- **PROBLEM TO WORK ON**:
Lay out the listing below as a Markdown table with the columns "No." and "Line". Number each row and put one line per row, leaving out the blank lines and the pictures.

- **SUPPLIED DATA**:

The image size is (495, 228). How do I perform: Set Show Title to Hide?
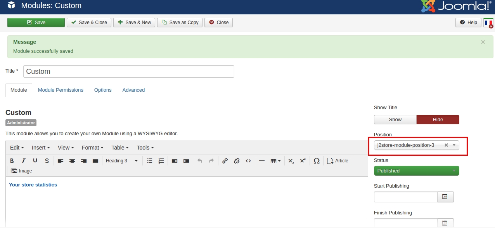coord(438,120)
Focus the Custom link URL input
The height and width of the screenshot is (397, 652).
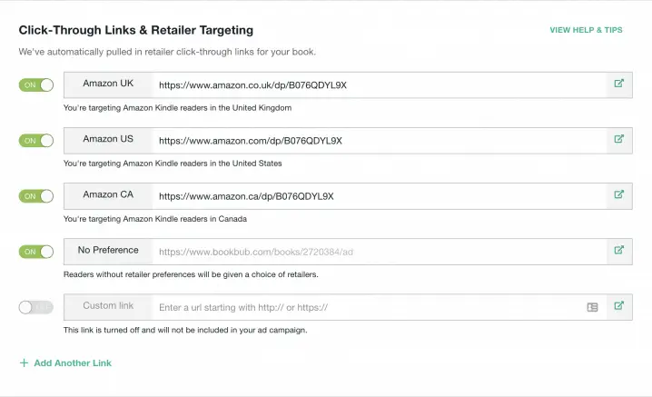(x=368, y=307)
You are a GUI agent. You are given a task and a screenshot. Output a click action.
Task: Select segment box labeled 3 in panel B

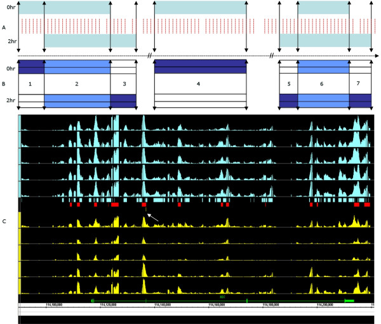coord(123,84)
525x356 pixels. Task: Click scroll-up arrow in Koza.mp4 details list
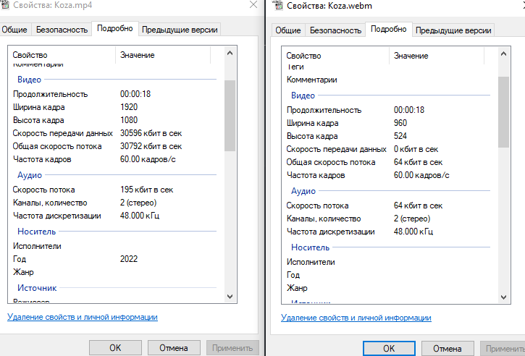pos(230,54)
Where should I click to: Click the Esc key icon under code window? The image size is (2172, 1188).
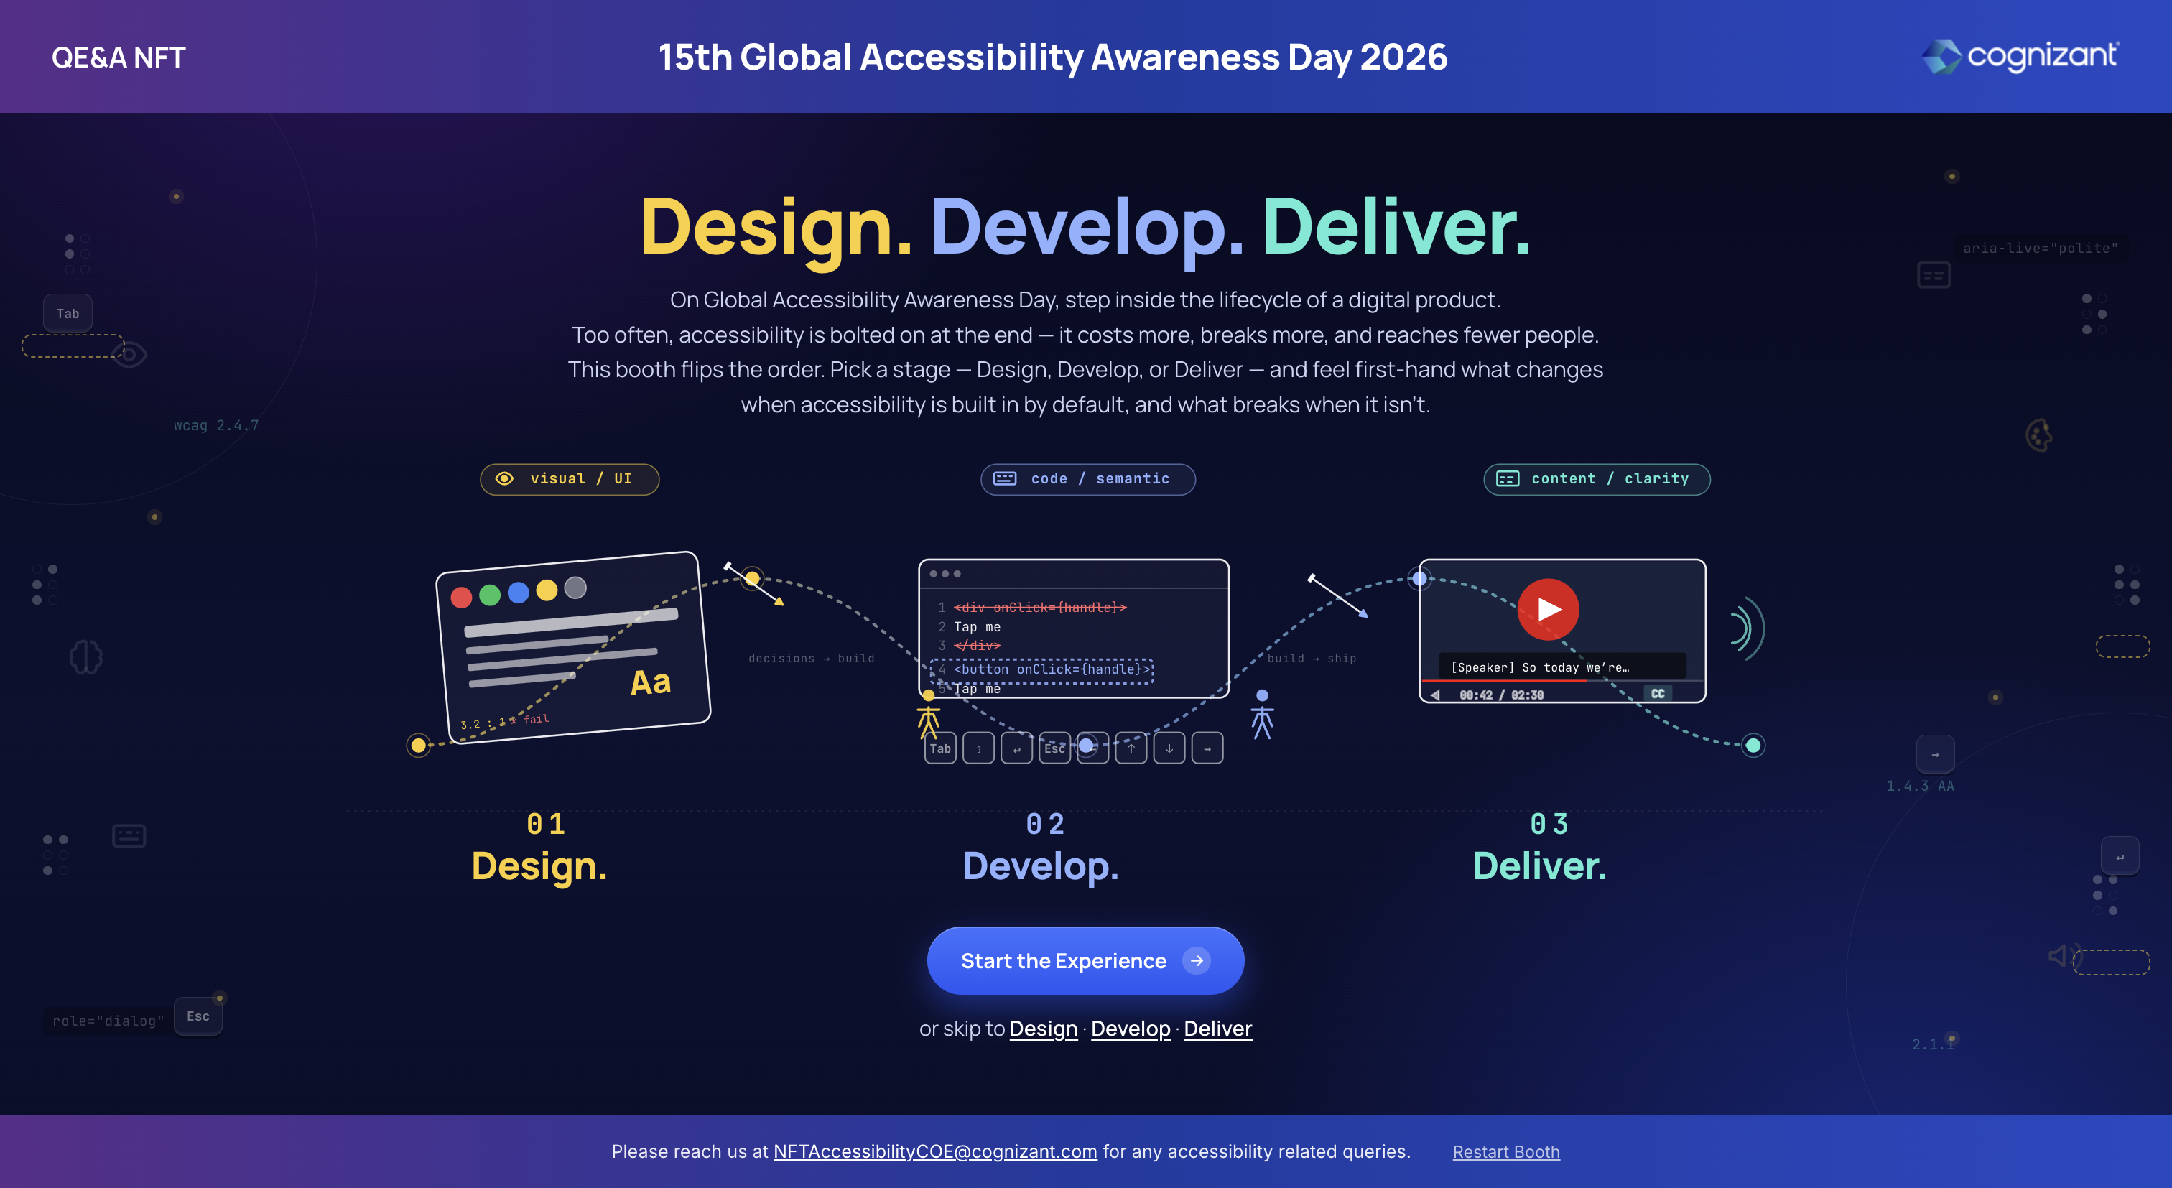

- **COMPLETE OUTPUT**:
| No. | Line |
|---|---|
| 1 | The image size is (495, 228). How do I perform: Set Show Title to Hide? |
| 2 | coord(438,120) |
| 3 | Focus the Custom link URL input |
| 4 | The height and width of the screenshot is (397, 652). |
| 5 | (x=368, y=307) |
| 6 | You are a GUI agent. You are given a task and a screenshot. Output a click action. |
| 7 | Task: Select segment box labeled 3 in panel B |
| 8 | coord(123,84) |
| 9 | 525x356 pixels. Task: Click scroll-up arrow in Koza.mp4 details list |
| 10 | pos(230,54) |
| 11 | Where should I click to: Click the Esc key icon under code window? The image size is (2172, 1188). |